I am trying to make a program containing 2 pipes, and in my program, the child will run first, the parent will run at the end. The result shows that Child 2, then Child1, and keep pending. It seems my parent is still waiting for some child process to be finished, but I only got 2 child process in this program~ Please help me:) Thanks!

#include <stdio.h>
#include <unistd.h>
#include <assert.h>
#include <fcntl.h>
#include <sys/types.h>

int main(void)
{
    int pipefd[2];
    int pipefd2[2];
    int rv= pipe(pipefd);
    assert(rv > -1);
    int cid = fork();
    assert(cid > -1);
    int status;
    if( cid > 0 ){
        //waitpid(cid,NULL,0);
        printf("P %d %d\n",getpid(),getppid());
        wait(NULL);
        printf("Parent \n");
        close(0);
        dup(pipefd[0]);
        close(pipefd[0]);
        close(pipefd[1]);

        char *const wc_argv[] = {"wc", "-l", NULL};
        execvp("wc", wc_argv);
        //Parent - Redirect stdout to the write end of the pipe, and execute "ls -l"

    }else{
        int rv1= pipe(pipefd2);
        assert(rv1 > -1);
        int cid1 = fork();
        assert(cid1 > -1);

        if(cid1>0){
            printf("C1 %d %d\n",getpid(),getppid());
            wait(NULL);
            printf("Child1\n");
            //Child 1 (parent of child 2)
            close(0);
            dup(pipefd[0]);
            close(1);
            dup(pipefd2[1]);
            close(pipefd[0]);
            close(pipefd[1]);
            close(pipefd2[0]);
            close(pipefd2[1]);
            char *const grep_argv[] = {"grep", "D", NULL};
            execvp("grep", grep_argv);
        }else{
            printf("C2 %d %d\n",getpid(),getppid());
            printf("Child2\n");
            //Child 2 (child of child 1)
            close(1);
            dup(pipefd2[1]);
            close(pipefd2[0]);
            close(pipefd2[1]);
            close(pipefd[0]);
            close(pipefd[1]);
            char *const ls_argv[] = {"ls", "-l", NULL};
            execvp("ls", ls_argv);

        }

    }
}

Answer 1

There are multiple issues with your code. I pointed out some minor matters in comments, but the ones mainly likely to be responsible for the misbehavior you describe are:

• Child 1 and the parent both redirect pipefd[0] to their standard inputs. Probably you want child 1 to redirect pipefd2[0] to its standard input instead, but you definitely don't want the two to have the same standard input.

• Child 1 redirects its standard output to pipefd2[1] , the other end of which pipe will be its standard input once you correct the previous issue. You appear to instead want to redirect to pipefd[1] , which presently is not served at all.
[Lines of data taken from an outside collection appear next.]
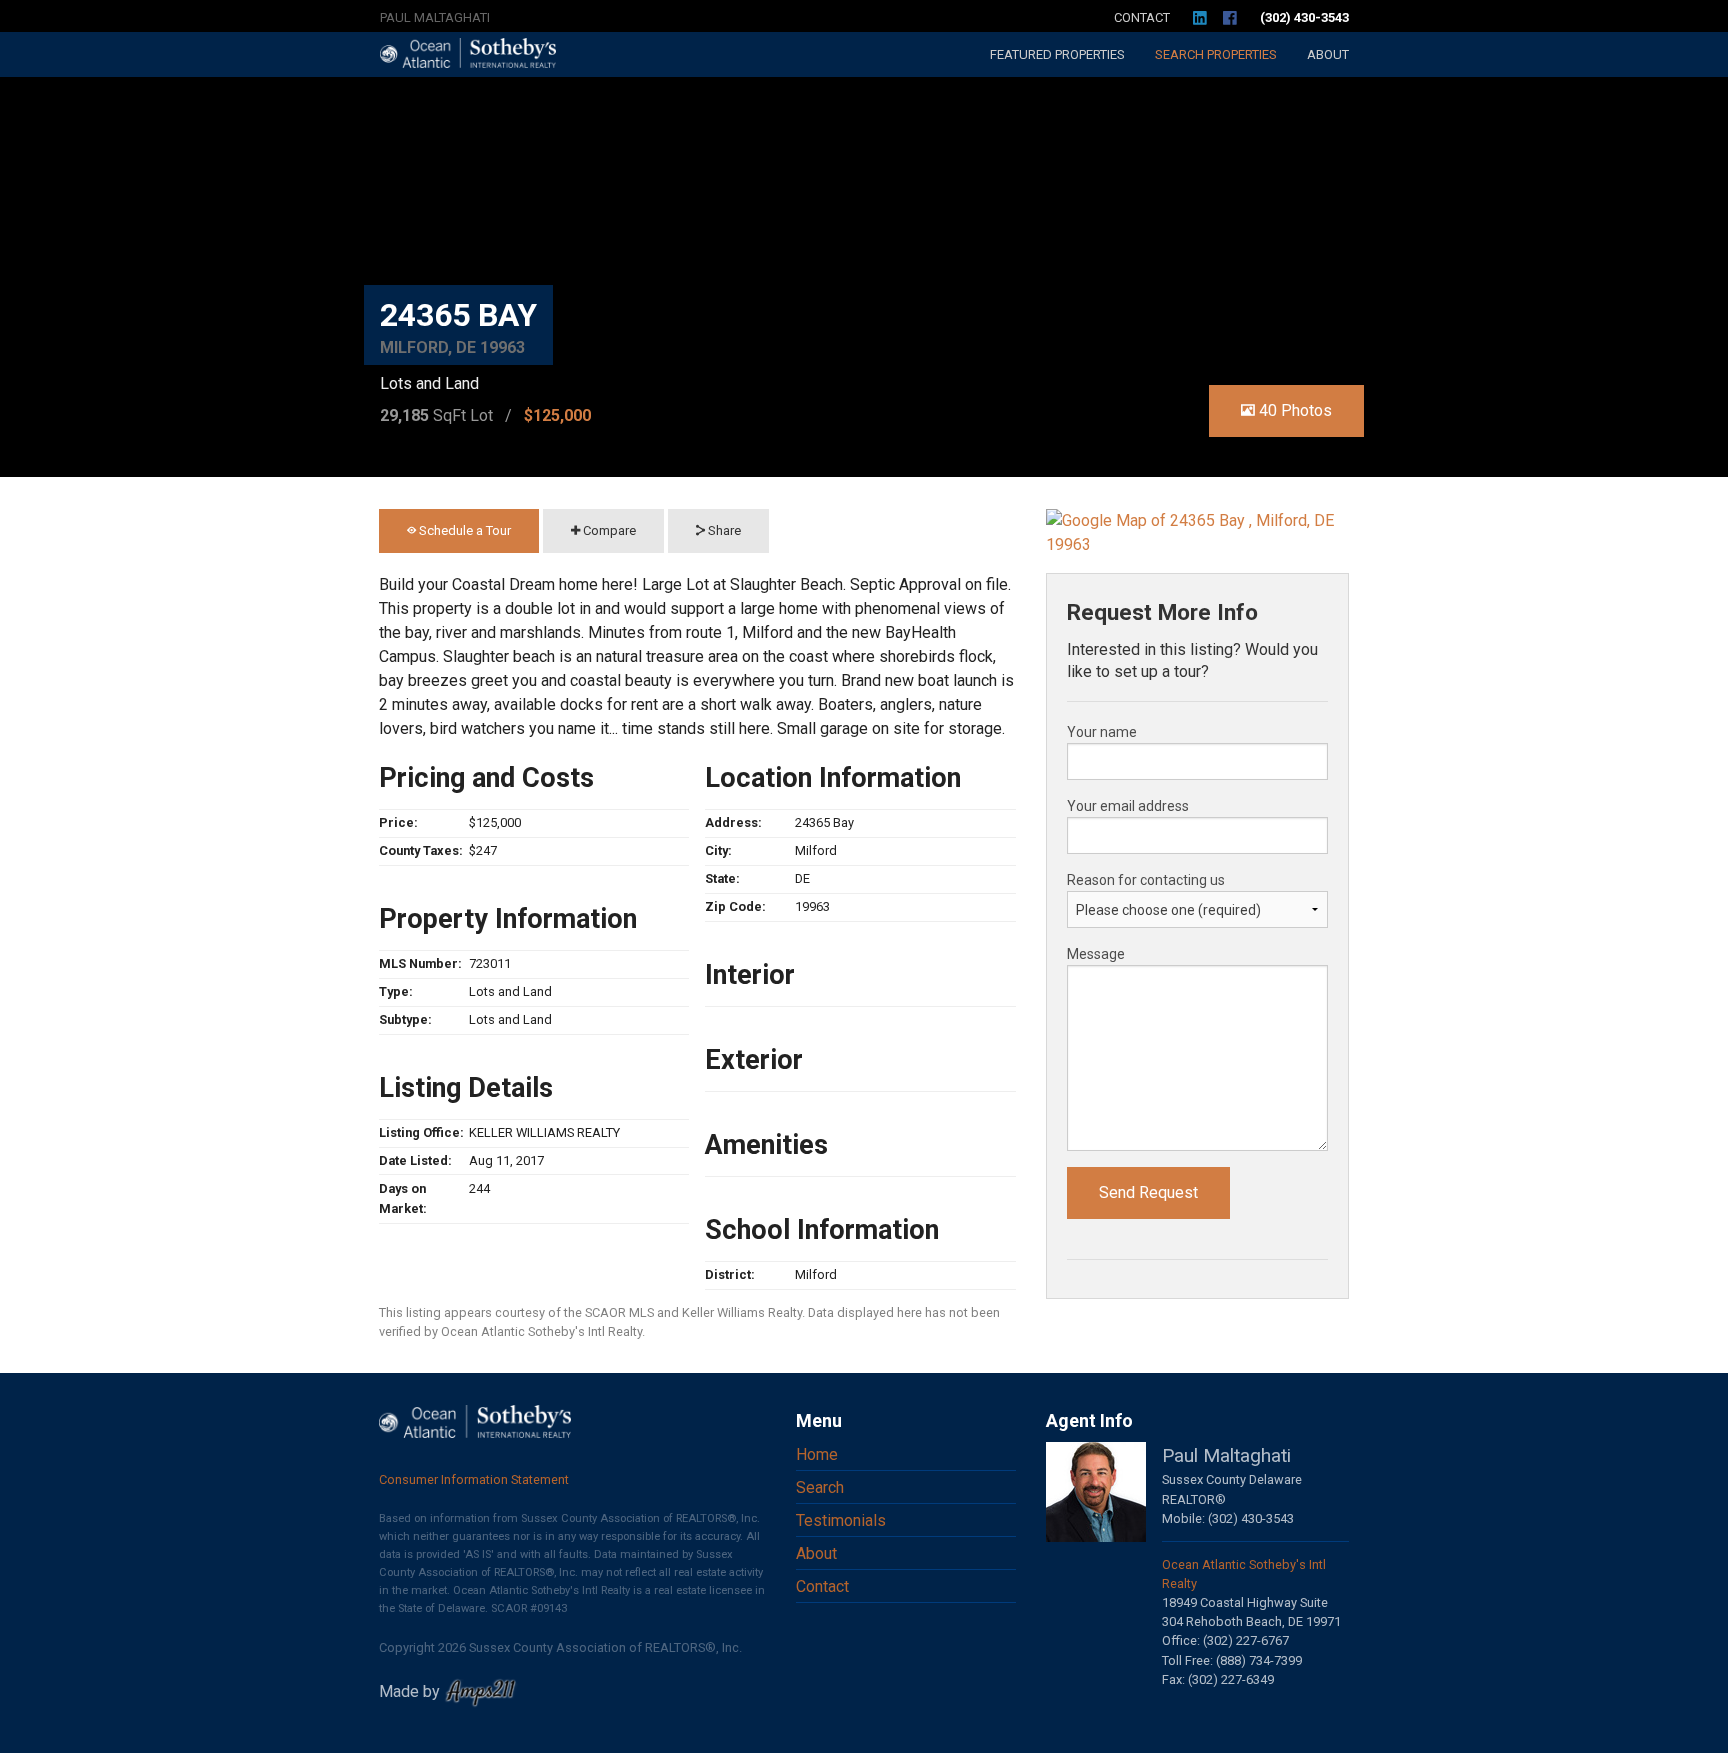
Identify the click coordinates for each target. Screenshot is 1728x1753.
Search (1216, 54)
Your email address (1128, 806)
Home (817, 1454)
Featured (1057, 54)
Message (1096, 954)
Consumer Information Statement (474, 1479)
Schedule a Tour (463, 530)
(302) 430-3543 (1304, 17)
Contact (1142, 17)
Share (723, 530)
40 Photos (1293, 410)
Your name (1102, 732)
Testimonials (841, 1520)
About (1328, 54)
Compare (608, 530)
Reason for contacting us (1146, 880)
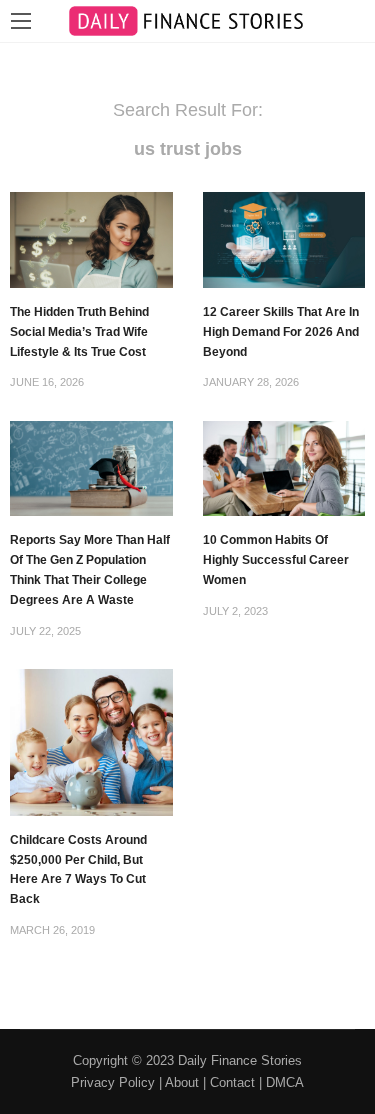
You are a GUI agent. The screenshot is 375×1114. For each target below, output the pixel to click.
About (182, 1082)
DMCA (285, 1082)
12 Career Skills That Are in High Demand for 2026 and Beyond (281, 332)
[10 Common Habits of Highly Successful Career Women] (284, 467)
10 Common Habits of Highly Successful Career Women (276, 560)
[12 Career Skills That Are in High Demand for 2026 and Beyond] (284, 238)
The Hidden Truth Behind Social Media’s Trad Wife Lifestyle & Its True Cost (79, 332)
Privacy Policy (113, 1082)
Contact (232, 1082)
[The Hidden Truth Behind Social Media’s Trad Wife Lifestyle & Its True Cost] (91, 238)
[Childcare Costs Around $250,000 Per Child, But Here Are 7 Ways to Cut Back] (91, 741)
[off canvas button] (21, 21)
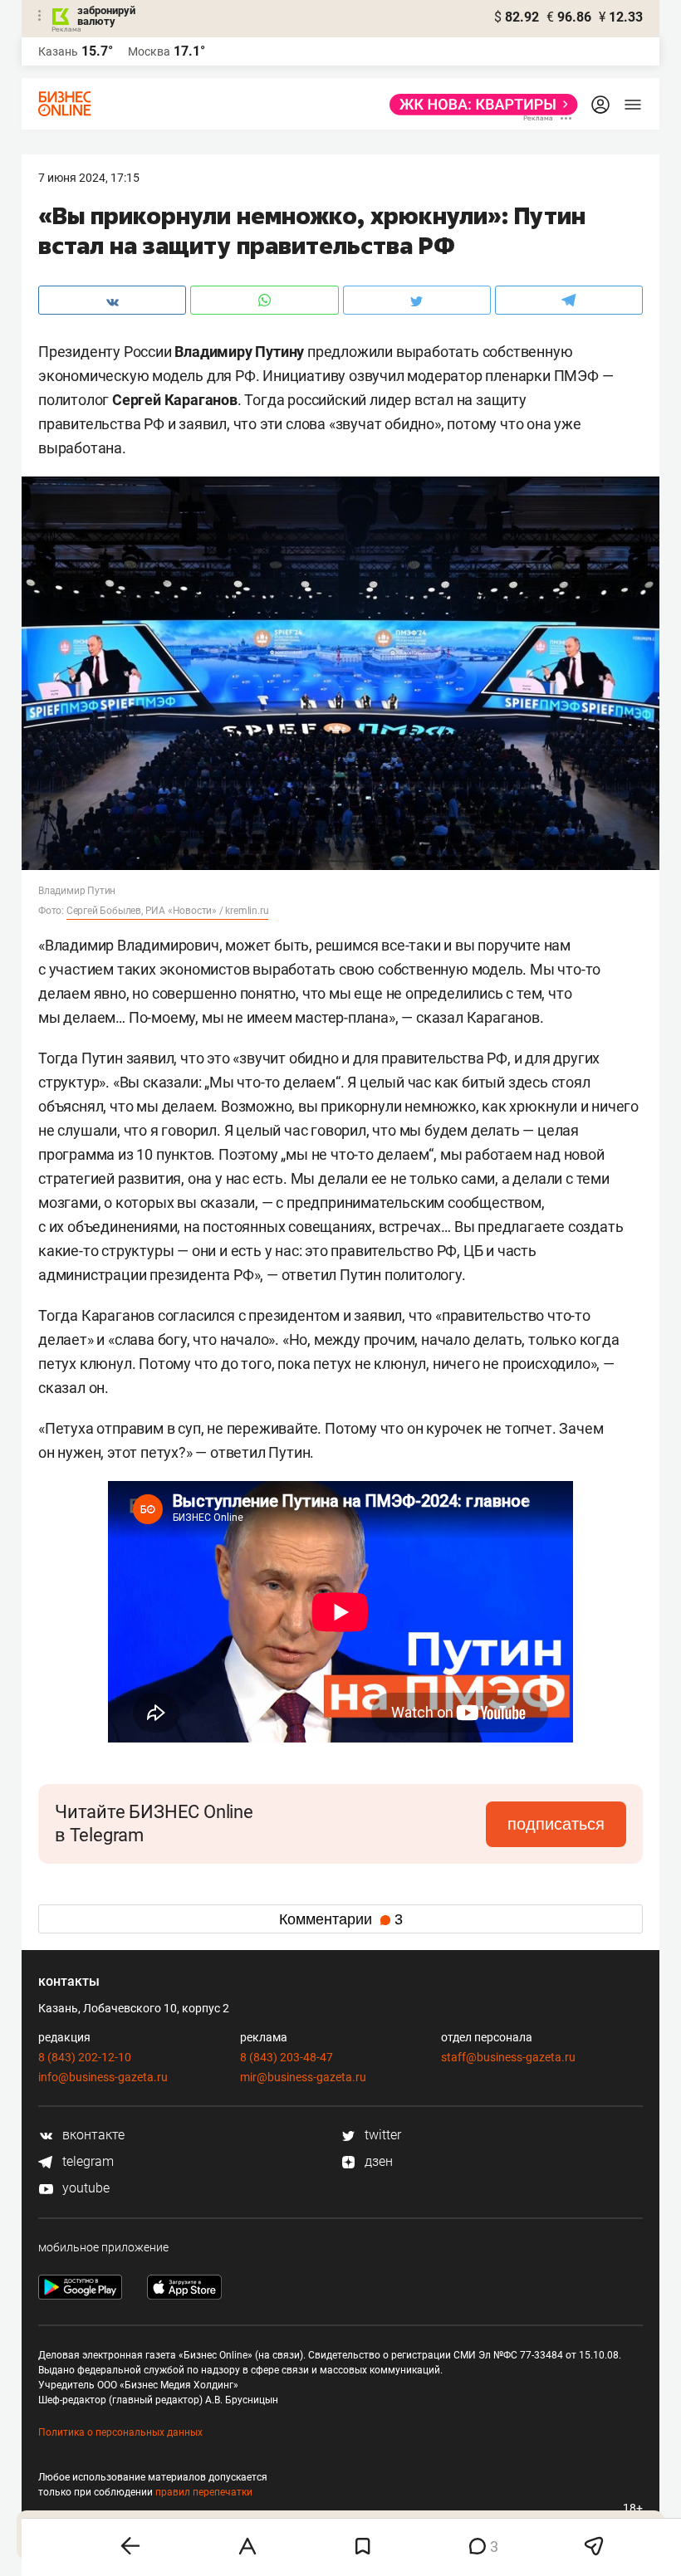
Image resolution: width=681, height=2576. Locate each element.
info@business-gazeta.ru (103, 2077)
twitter (381, 2135)
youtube (84, 2188)
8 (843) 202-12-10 (84, 2057)
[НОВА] (479, 104)
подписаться (556, 1824)
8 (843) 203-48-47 (286, 2057)
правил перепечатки (203, 2492)
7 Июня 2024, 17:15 (89, 177)
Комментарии (341, 1919)
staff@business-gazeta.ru (508, 2057)
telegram (86, 2161)
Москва (149, 51)
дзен (377, 2161)
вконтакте (92, 2135)
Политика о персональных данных (120, 2432)
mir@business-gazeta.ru (303, 2077)
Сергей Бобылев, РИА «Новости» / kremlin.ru (167, 911)
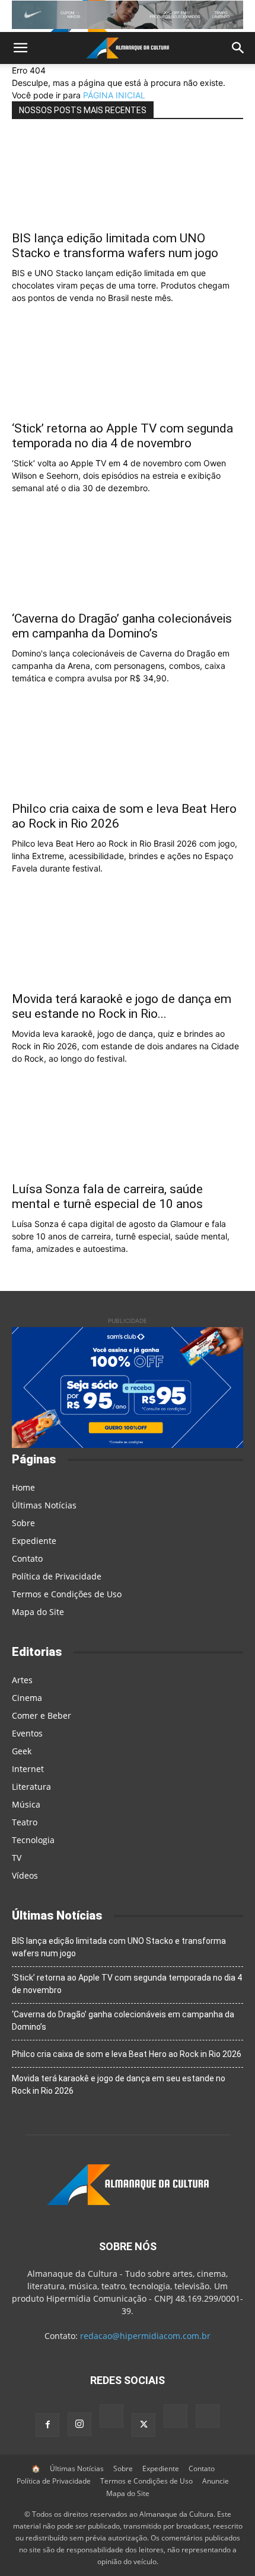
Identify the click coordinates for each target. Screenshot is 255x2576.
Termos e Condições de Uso (67, 1594)
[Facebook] (47, 2425)
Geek (21, 1751)
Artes (22, 1680)
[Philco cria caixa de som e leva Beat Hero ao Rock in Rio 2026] (127, 749)
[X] (143, 2425)
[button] (20, 48)
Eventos (27, 1733)
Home (23, 1487)
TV (16, 1857)
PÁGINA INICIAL (114, 95)
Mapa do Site (38, 1611)
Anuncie (215, 2481)
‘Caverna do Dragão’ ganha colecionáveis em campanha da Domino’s (122, 625)
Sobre (23, 1523)
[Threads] (207, 2417)
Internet (28, 1768)
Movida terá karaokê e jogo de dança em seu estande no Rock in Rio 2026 (118, 2085)
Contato (27, 1558)
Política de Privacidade (56, 1576)
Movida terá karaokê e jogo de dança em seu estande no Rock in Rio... (121, 1006)
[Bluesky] (175, 2417)
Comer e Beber (41, 1715)
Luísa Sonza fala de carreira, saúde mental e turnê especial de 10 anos (107, 1196)
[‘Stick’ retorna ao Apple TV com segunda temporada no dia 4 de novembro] (127, 369)
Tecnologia (33, 1840)
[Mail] (111, 2417)
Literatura (31, 1786)
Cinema (27, 1697)
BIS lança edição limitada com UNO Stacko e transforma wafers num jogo (115, 245)
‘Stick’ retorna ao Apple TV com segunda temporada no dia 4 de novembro (122, 435)
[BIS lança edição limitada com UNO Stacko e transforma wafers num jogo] (127, 178)
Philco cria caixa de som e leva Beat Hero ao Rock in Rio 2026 (126, 2054)
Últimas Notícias (44, 1505)
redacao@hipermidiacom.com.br (145, 2335)
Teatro (24, 1822)
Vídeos (25, 1875)
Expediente (34, 1540)
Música (26, 1804)
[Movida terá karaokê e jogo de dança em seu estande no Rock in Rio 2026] (127, 939)
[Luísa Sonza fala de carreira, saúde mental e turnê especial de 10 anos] (127, 1129)
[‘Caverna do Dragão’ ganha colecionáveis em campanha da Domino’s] (127, 559)
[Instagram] (79, 2424)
• Child 1 waits for child 2 before it proceeds. This is non-idiomatic and risky, for you will get a deadlock if child 2 fills the buffer of the second pipe, and therefore blocks before terminating. Pipes are data conduits. Although they do have internal buffers, this should be regarded as an implementation detail. It is incorrect to rely on pipes for buffering. The correct model is that data is consumed from the pipe's read end concurrently with data being written to the pipe's write end.

• The parent waits for child 1 before it proceeds. As with child 1's wait, this is risky and non-idiomatic.

Additionally, as @IanAbott remarked in comments, with the way you are arranging the pipes, child 1 waiting for child 2 will reliably produce deadlock. The latter execs a program that will read its standard input to the end, but it will not see EOF on its input until the other ends of the pipe is closed, and that is never closed because child 1 waits on child 2 to finish before it proceeds. I see no necessity for the waits -- neither child 1's nor the parent's -- they could and should just be removed.

Answer 2

OMG., Thanks ALL This is my first time posting a question in stack overflow. I cant believe you guys are so helpful, thank you so much and i have solved my problem right now. I can believe I just made a really simple mistake, which is in Child1

        close(0);
        dup(pipefd2[0]);
        close(1);
        dup(pipefd[1]);

Original, my program will run parent first, then i want to modify it, then i just thought exchanging the child 2 and parent, everything will be fine, but i forgot to modify the content of child1. Anyways, you guys are so helpful, and hope you guys stay safe and keep going on our it adventure:)

Answer 3

BTW, I can see there are a lot of recommendations for my code, I will try to digest it:). Thanks all again!!